Controlling mirrors so big is technically very challenging
Astronomers have been hailing the plans, as a European project to build an Extremely Large Telescope (ELT) enters a design testing phase.
An ELT is vital if the pace of astronomical breakthroughs is to continue, say experts.
The plans were outlined at the UK National Astronomy Meeting in Birmingham.
Concepts for ELTs include the Thirty Meter Telescope (TMT) being considered by the US and Canada; and the Euro50 and Overwhelmingly Large Telescope (Owl) proposals put forward by Europe. The size of any European telescope has not yet been set.
But the European Southern Observatory's Owl concept could be by far the largest telescope ever built, with a spherical primary mirror that could stretch up to 100m across.
The diameter of a telescope is its key performance characteristic, because larger mirrors collect more light to concentrate in images.
ELTs would incorporate adaptive optics, a computer controlled system that deforms the mirror to adjust for the atmospheric turbulence that distorts light waves coming into the telescope.
One of the most exciting areas in which ELTs are certain to have a major impact is the search for Earth-like planets and by extension extra-terrestrial life.
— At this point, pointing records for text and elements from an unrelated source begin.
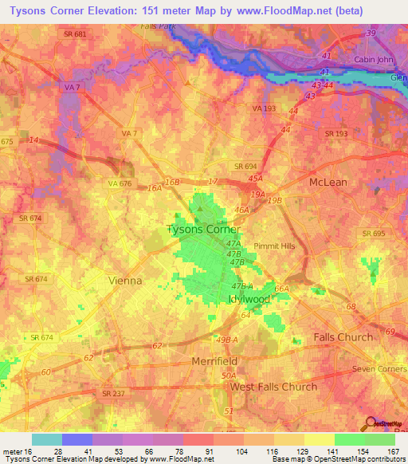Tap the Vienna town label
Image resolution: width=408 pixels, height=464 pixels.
tap(124, 281)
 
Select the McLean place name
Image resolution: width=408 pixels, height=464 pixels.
tap(328, 182)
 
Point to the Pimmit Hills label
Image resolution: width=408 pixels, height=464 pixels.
tap(274, 246)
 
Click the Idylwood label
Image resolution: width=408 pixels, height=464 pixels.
tap(250, 298)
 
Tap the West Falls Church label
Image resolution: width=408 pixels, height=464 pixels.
tap(273, 387)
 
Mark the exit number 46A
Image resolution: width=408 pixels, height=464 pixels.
tap(241, 210)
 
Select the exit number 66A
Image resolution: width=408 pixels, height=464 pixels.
tap(281, 289)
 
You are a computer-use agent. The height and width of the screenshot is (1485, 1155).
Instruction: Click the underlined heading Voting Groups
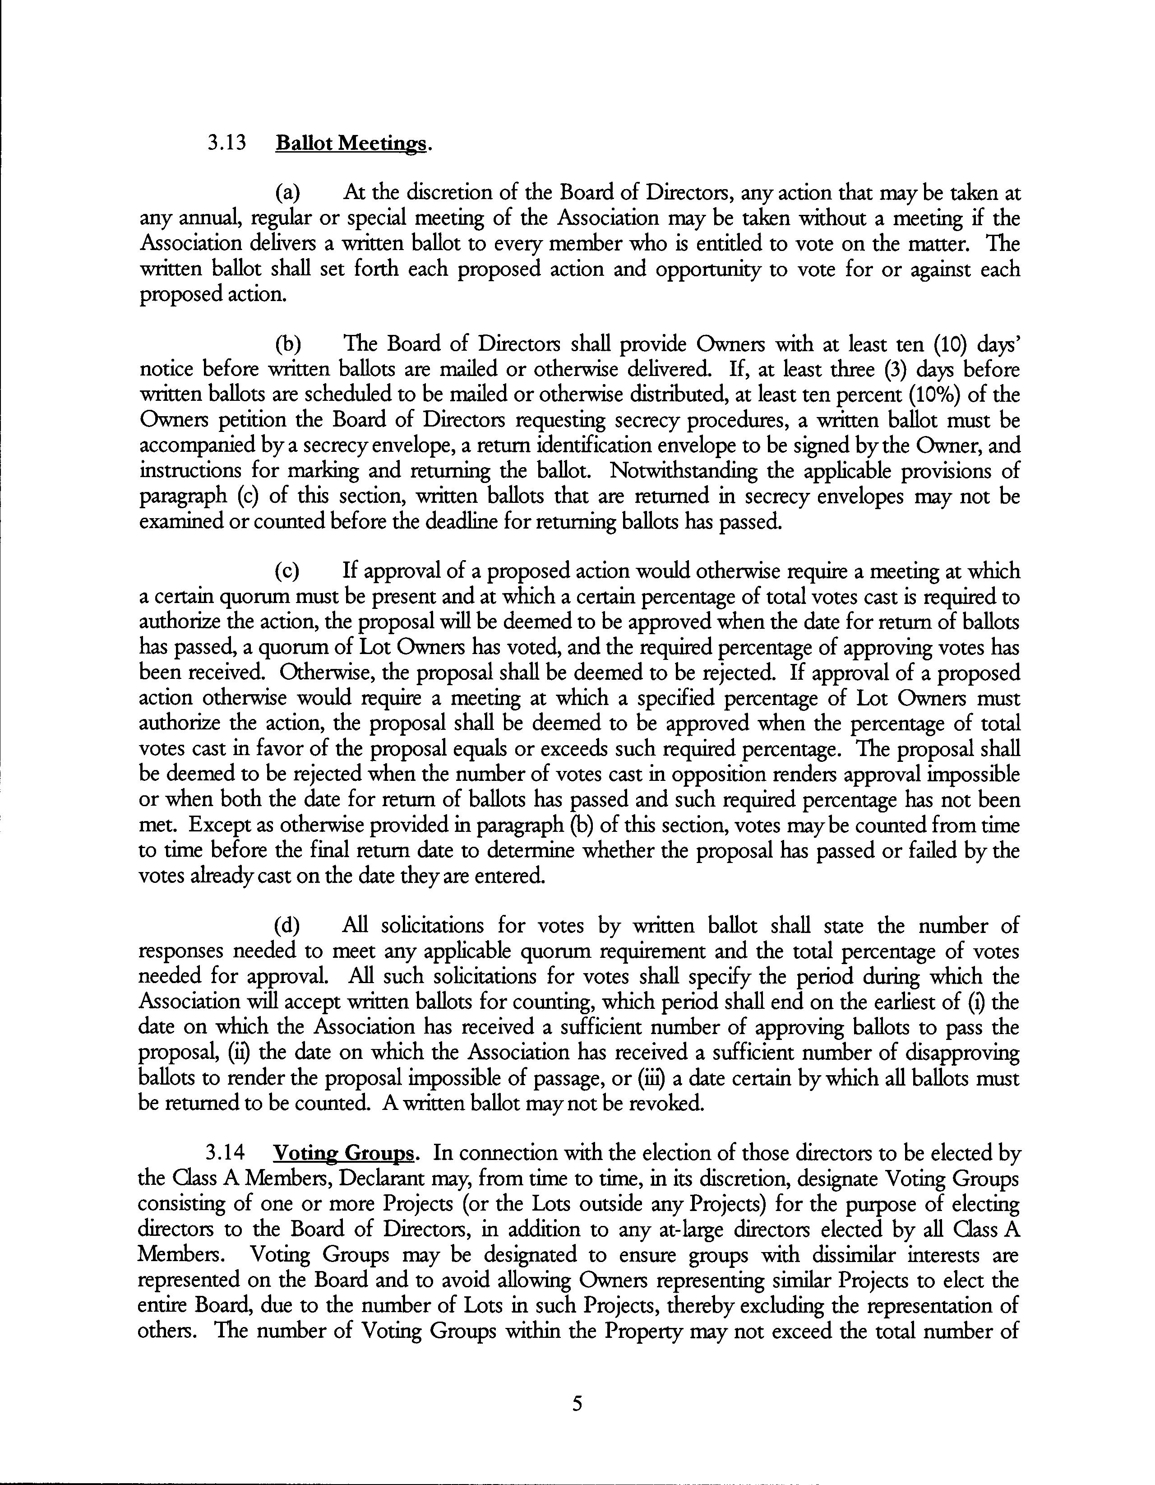coord(343,1153)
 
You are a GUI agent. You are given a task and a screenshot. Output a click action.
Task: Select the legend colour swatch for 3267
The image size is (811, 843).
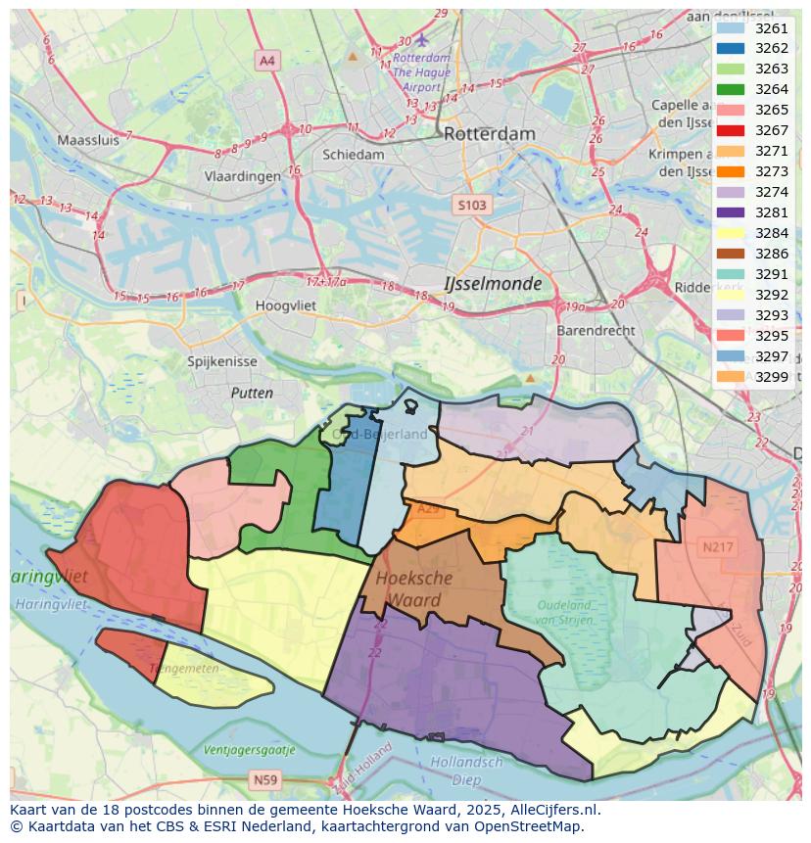731,130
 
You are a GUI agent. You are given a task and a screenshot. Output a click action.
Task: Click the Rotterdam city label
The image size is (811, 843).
489,134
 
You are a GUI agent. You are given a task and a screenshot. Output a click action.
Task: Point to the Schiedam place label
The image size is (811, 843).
354,155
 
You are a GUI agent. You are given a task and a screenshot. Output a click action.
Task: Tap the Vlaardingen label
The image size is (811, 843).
242,177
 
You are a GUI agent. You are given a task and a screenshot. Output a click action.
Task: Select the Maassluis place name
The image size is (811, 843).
87,140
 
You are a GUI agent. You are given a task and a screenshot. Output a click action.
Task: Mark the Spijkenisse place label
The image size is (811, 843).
222,361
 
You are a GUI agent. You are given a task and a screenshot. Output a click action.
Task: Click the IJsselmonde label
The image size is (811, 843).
493,283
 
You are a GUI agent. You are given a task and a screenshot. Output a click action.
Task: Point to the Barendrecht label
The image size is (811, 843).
596,331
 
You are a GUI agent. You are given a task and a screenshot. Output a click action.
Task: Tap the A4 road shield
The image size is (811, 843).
266,61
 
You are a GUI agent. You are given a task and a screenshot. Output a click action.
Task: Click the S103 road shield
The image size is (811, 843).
470,205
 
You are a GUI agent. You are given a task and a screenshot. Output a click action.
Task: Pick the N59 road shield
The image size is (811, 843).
262,779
Astronomers have already detected about 150 planets orbiting other stars using indirect methods, such as the so called "wobble effect" in which the presence of the target world is inferred from the gravitational influence it has on its parent star.
More recently, groups have released images which they claim show distant worlds in other Solar Systems directly. Many astronomers are unconvinced - but, even so, all of these exoplanets so far detected are unlikely to be much like our own.
"The candidate exoplanets which we have images for are probably going to be young, giant planets which are nothing like what we have in the Solar System," said Dr Isobel Hook, an ELT project scientist from the University of Oxford, UK.
"If you want to be able to study a mature planet which is not emitting its own light anymore, you need to cope with a much larger contrast between the bright star and the faint planet.
"For that, you need a much bigger telescope," she told the BBC News website.
ELTs could study the chemical composition of Earth-like planets, detecting the presence of liquid water, oxygen or methane.
Telescopes this powerful might even be able to detect vegetation on a distant planet, by looking at a characteristic spectral signature from chlorophyll, the key pigment involved in photosynthesis.
The "quantum leap" in performance possible with ELTs will also help astronomers gain a better understanding of galaxies and when their stars formed, and answer the many outstanding questions about the nature of mysterious dark matter and dark energy - which forms 95% of the known Universe.
But building these gargantuan observatories poses significant technical challenges.
The scale of the projects means they have to be collaborative
"What all these projects have in common is that you can't build a mirror bigger than about 8m across in one piece," said Dr Hook.
"If you want to make something bigger than that, you have to make it from smaller pieces."
Some ELT designs involve combining several circular 8m-wide mirrors. But others, like the Owl and the Euro-50, will have mirrors constructed from many small hexagonal segments.
The Owl design uses a spherical, rather than the usual parabolic, mirror shape to cut down on cost. This means its segments can be the same shape and size and can be mass-produced.
But this also means the telescope's field does not have a focus, so the Owl requires several corrective mirrors.
The Owl concept works for a telescope of around 100m, but below the 60m mark, the Euro-50 design - with its smaller parabolic mirror - may strike a better deal between cost and performance.
The design study which is currently underway will determine which of these concepts Europe should go with.
The Royal Astronomical Society's National Astronomy Meeting has been held at the University of Birmingham.